EXERCISE REQUIREMENTS:
Reproduce all entries precisely as they are written.

(Collection entries)
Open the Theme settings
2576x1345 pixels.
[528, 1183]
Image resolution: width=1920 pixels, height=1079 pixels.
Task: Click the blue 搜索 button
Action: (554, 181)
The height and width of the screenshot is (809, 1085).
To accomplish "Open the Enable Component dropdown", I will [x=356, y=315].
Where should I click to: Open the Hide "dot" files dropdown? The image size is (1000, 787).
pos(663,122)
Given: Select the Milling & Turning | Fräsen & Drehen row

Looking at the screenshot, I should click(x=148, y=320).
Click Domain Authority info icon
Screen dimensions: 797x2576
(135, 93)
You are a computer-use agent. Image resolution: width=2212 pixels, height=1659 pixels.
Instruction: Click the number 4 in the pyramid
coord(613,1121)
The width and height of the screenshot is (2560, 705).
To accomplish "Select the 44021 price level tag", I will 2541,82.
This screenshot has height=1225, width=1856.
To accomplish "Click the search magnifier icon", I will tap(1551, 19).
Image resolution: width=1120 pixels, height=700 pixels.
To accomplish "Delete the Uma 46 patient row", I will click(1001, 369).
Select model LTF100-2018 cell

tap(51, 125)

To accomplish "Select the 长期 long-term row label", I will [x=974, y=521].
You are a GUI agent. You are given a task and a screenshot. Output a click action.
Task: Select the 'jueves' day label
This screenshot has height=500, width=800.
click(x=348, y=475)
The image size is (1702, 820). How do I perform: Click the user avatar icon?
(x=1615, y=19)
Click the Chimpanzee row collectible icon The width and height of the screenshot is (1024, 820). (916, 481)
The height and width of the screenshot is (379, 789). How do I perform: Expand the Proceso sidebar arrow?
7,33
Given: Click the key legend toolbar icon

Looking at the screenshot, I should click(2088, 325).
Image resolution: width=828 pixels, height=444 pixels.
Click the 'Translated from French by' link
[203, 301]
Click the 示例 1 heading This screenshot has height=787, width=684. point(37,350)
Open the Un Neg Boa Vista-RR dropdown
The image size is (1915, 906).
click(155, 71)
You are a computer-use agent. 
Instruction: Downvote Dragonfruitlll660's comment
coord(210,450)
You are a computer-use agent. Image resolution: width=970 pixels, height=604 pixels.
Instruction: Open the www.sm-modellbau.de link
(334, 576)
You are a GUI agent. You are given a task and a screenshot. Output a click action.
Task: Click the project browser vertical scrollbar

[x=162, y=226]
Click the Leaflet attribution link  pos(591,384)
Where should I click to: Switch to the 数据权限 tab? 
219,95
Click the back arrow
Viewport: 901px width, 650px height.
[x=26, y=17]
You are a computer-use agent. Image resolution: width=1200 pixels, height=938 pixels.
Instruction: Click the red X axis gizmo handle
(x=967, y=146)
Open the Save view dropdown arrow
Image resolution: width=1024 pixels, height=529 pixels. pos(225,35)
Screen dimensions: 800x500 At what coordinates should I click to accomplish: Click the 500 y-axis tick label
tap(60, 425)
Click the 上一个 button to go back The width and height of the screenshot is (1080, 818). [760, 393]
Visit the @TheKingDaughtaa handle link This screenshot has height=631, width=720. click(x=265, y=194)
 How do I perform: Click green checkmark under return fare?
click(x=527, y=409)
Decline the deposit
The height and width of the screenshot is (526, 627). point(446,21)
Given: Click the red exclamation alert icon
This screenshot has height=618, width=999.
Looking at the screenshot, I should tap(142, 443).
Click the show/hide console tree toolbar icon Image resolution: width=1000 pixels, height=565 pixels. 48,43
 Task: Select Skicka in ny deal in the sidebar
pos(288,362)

THE COMPLETED TASK:
Open the Theme settings
2576x1345 pixels.
[528, 1183]
Image resolution: width=1920 pixels, height=1079 pixels.
Task: Click the blue 搜索 button
Action: (554, 181)
The height and width of the screenshot is (809, 1085).
To accomplish "Open the Enable Component dropdown", I will [x=356, y=315].
Where should I click to: Open the Hide "dot" files dropdown? The image size is (1000, 787).
pos(663,122)
Given: Select the Milling & Turning | Fräsen & Drehen row

Looking at the screenshot, I should click(x=148, y=320).
Click Domain Authority info icon
Screen dimensions: 797x2576
(135, 93)
You are a computer-use agent. Image resolution: width=2212 pixels, height=1659 pixels.
Instruction: Click the number 4 in the pyramid
coord(613,1121)
The width and height of the screenshot is (2560, 705).
To accomplish "Select the 44021 price level tag", I will 2541,82.
This screenshot has height=1225, width=1856.
To accomplish "Click the search magnifier icon", I will tap(1551, 19).
Image resolution: width=1120 pixels, height=700 pixels.
To accomplish "Delete the Uma 46 patient row", I will click(1001, 369).
Select model LTF100-2018 cell

tap(51, 125)

To accomplish "Select the 长期 long-term row label", I will [x=974, y=521].
You are a GUI agent. You are given a task and a screenshot. Output a click action.
Task: Select the 'jueves' day label
This screenshot has height=500, width=800.
click(x=348, y=475)
The image size is (1702, 820). How do I perform: Click the user avatar icon?
(x=1615, y=19)
Click the Chimpanzee row collectible icon The width and height of the screenshot is (1024, 820). (916, 481)
The height and width of the screenshot is (379, 789). How do I perform: Expand the Proceso sidebar arrow?
7,33
Given: Click the key legend toolbar icon

Looking at the screenshot, I should click(2088, 325).
Image resolution: width=828 pixels, height=444 pixels.
Click the 'Translated from French by' link
[203, 301]
Click the 示例 1 heading This screenshot has height=787, width=684. point(37,350)
Open the Un Neg Boa Vista-RR dropdown
The image size is (1915, 906).
click(155, 71)
You are a computer-use agent. 
Instruction: Downvote Dragonfruitlll660's comment
coord(210,450)
You are a computer-use agent. Image resolution: width=970 pixels, height=604 pixels.
Instruction: Open the www.sm-modellbau.de link
(334, 576)
You are a GUI agent. You are given a task and a screenshot. Output a click action.
Task: Click the project browser vertical scrollbar

[x=162, y=226]
Click the Leaflet attribution link  pos(591,384)
Where should I click to: Switch to the 数据权限 tab? 
219,95
Click the back arrow
Viewport: 901px width, 650px height.
[x=26, y=17]
You are a computer-use agent. Image resolution: width=1200 pixels, height=938 pixels.
Instruction: Click the red X axis gizmo handle
(x=967, y=146)
Open the Save view dropdown arrow
Image resolution: width=1024 pixels, height=529 pixels. pos(225,35)
Screen dimensions: 800x500 At what coordinates should I click to accomplish: Click the 500 y-axis tick label
tap(60, 425)
Click the 上一个 button to go back The width and height of the screenshot is (1080, 818). [760, 393]
Visit the @TheKingDaughtaa handle link This screenshot has height=631, width=720. click(x=265, y=194)
 How do I perform: Click green checkmark under return fare?
click(x=527, y=409)
Decline the deposit
The height and width of the screenshot is (526, 627). point(446,21)
Given: Click the red exclamation alert icon
This screenshot has height=618, width=999.
Looking at the screenshot, I should tap(142, 443).
Click the show/hide console tree toolbar icon Image resolution: width=1000 pixels, height=565 pixels. 48,43
 Task: Select Skicka in ny deal in the sidebar
pos(288,362)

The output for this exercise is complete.